Could you reproduce the material below word for word, starting with the line containing "You are a computer-use" and going on through the end of the material, leaving out the pictures?

--- Start Extracted data ---

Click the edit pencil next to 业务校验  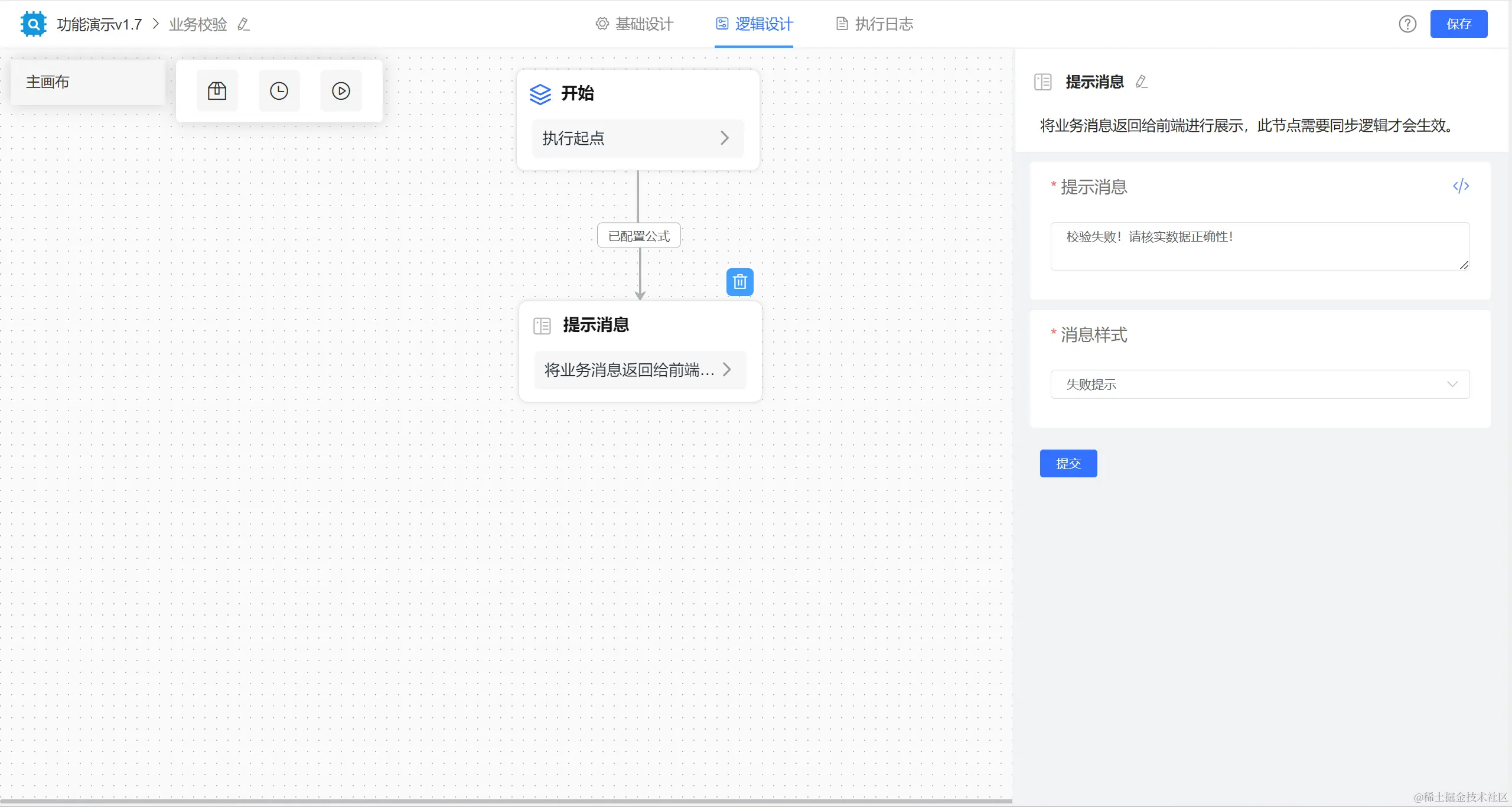point(243,24)
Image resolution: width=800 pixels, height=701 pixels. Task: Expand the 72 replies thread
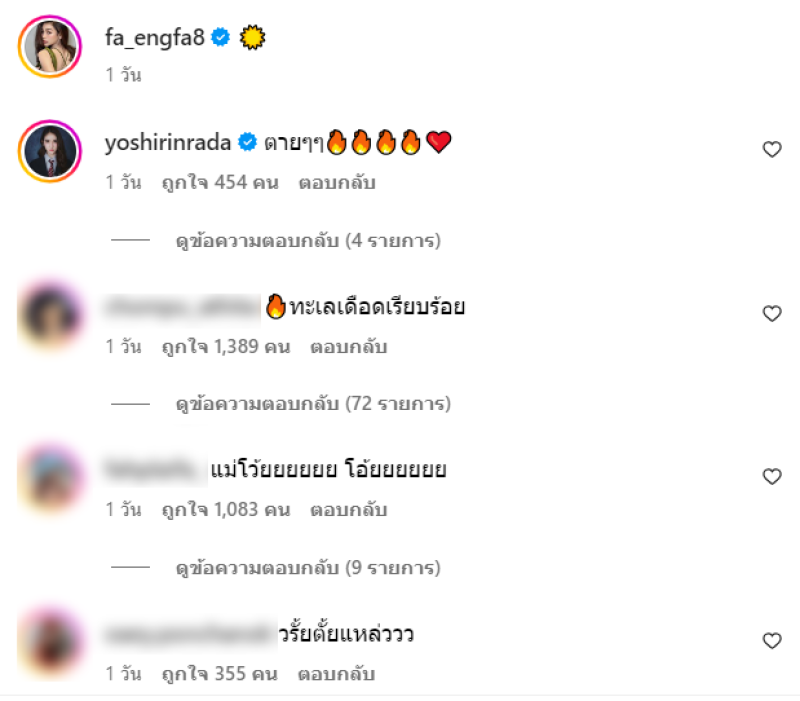click(313, 404)
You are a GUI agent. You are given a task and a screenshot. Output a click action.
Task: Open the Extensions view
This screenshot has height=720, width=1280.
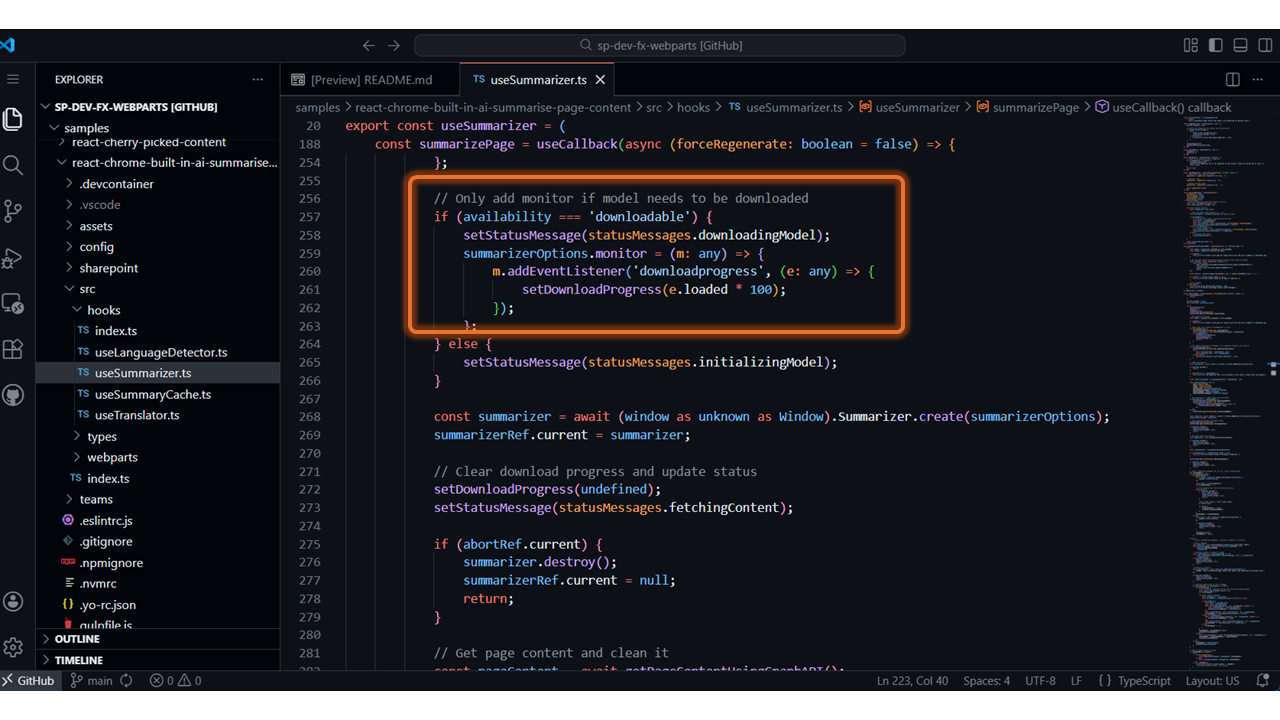(x=13, y=349)
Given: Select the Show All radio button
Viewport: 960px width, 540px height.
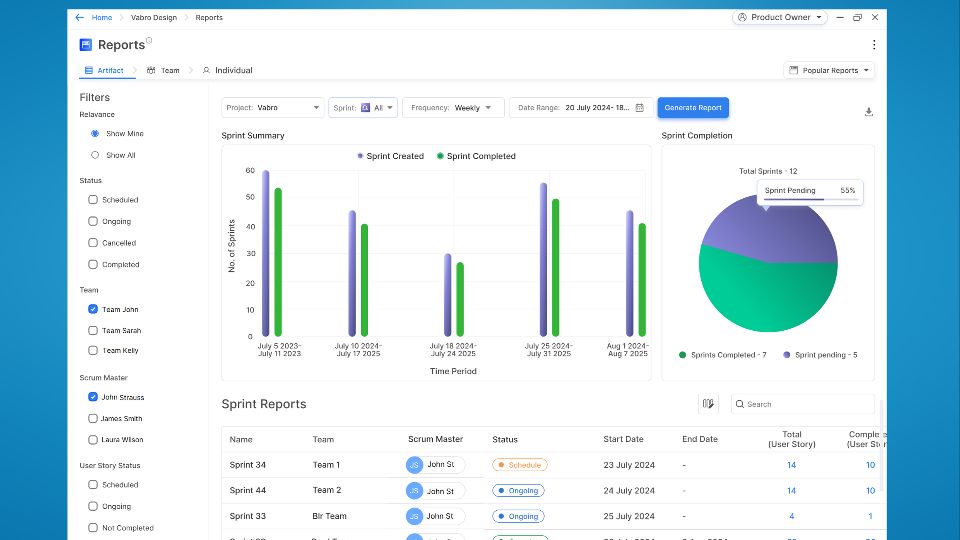Looking at the screenshot, I should coord(95,155).
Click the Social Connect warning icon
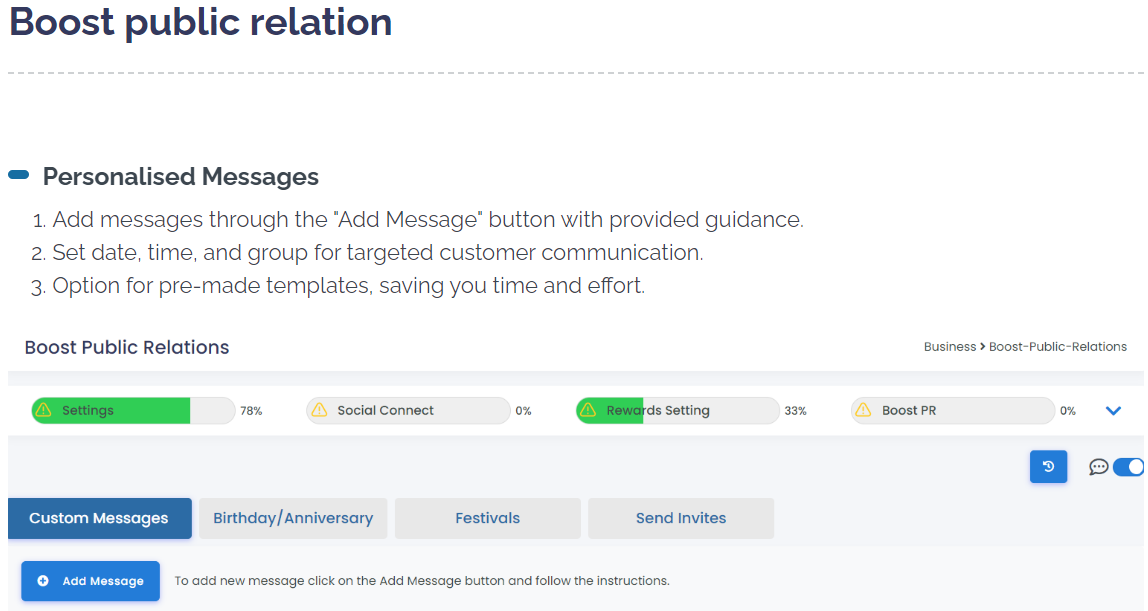The image size is (1148, 611). 319,410
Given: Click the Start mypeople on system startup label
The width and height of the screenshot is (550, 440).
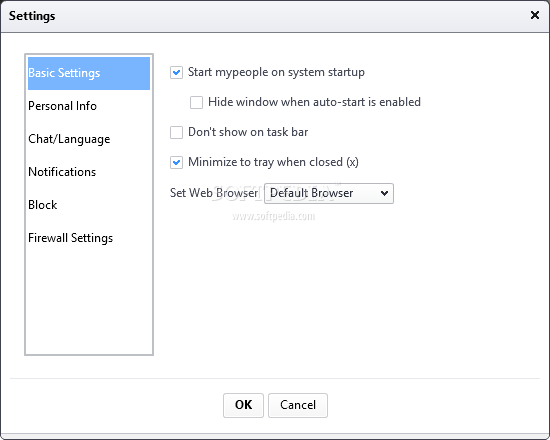Looking at the screenshot, I should click(276, 72).
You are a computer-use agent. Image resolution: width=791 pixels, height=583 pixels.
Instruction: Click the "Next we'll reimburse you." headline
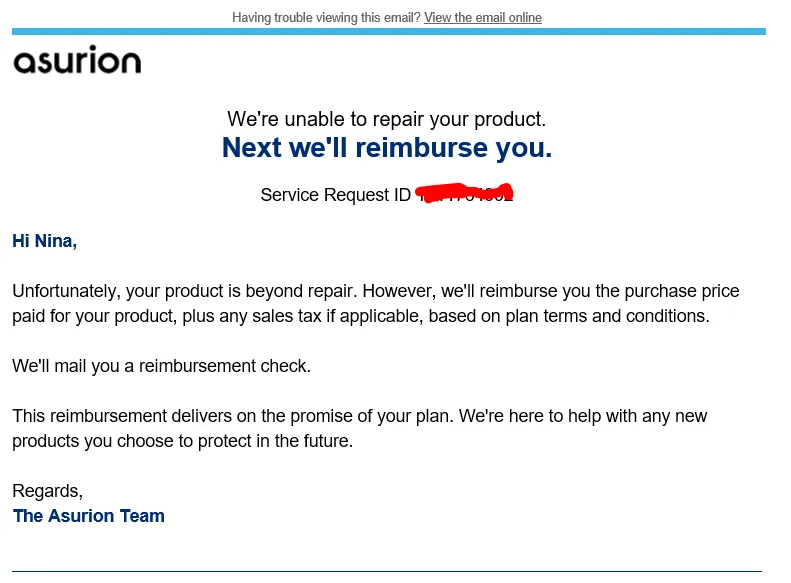(x=386, y=148)
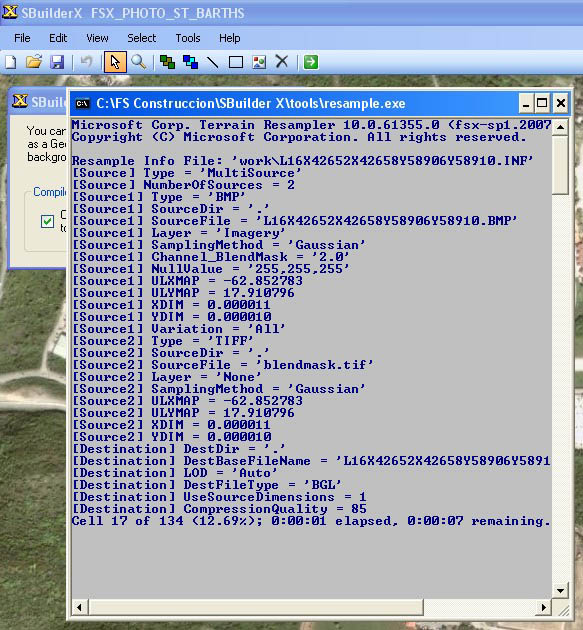Image resolution: width=583 pixels, height=630 pixels.
Task: Choose the line drawing tool
Action: tap(213, 62)
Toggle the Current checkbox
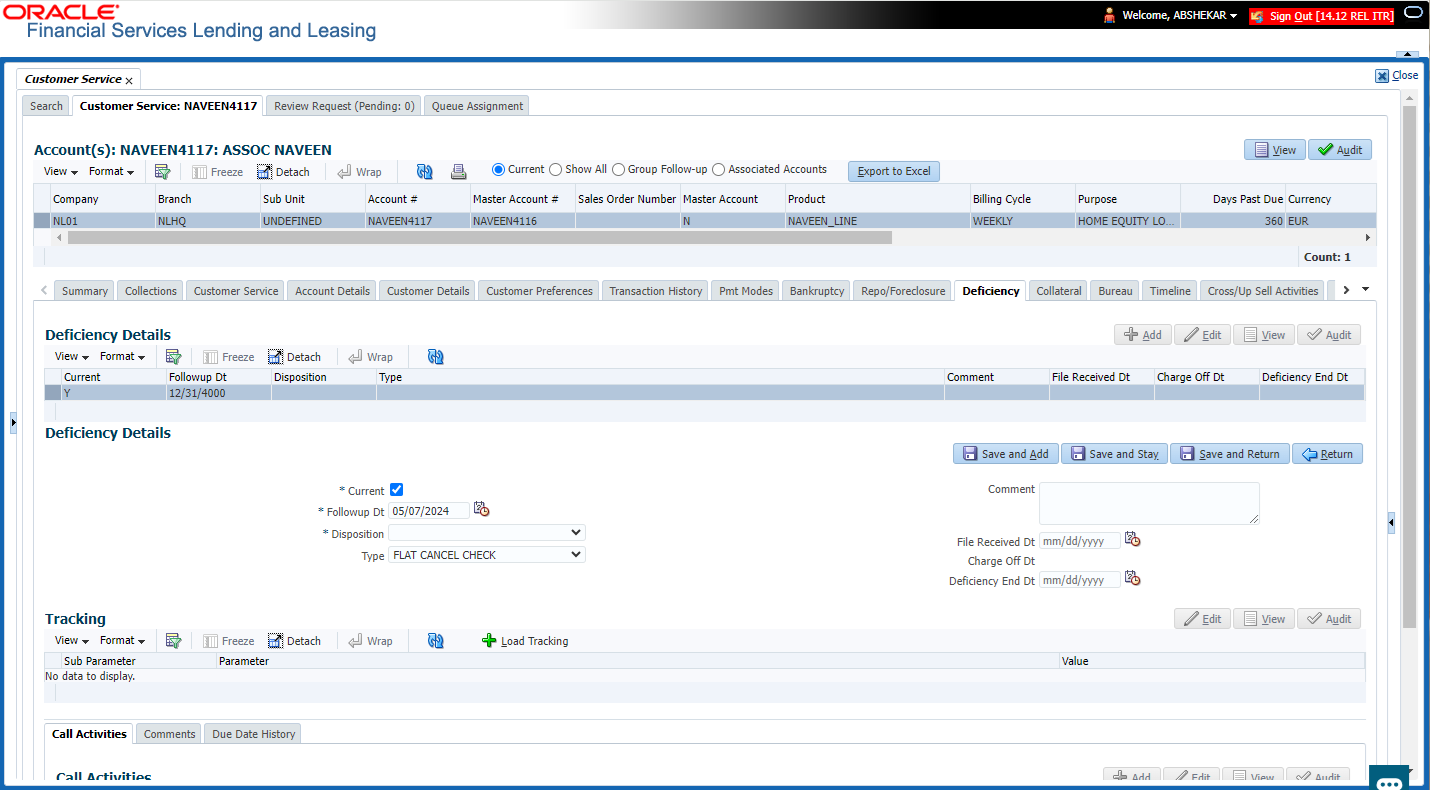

--- End Extracted data ---

● Worked answer:
You are a computer-use agent. Image resolution: width=791 pixels, height=583 pixels.
Instruction: Click the "Next we'll reimburse you." headline
(x=386, y=148)
Image resolution: width=583 pixels, height=630 pixels.
Task: Choose the line drawing tool
Action: tap(213, 62)
Toggle the Current checkbox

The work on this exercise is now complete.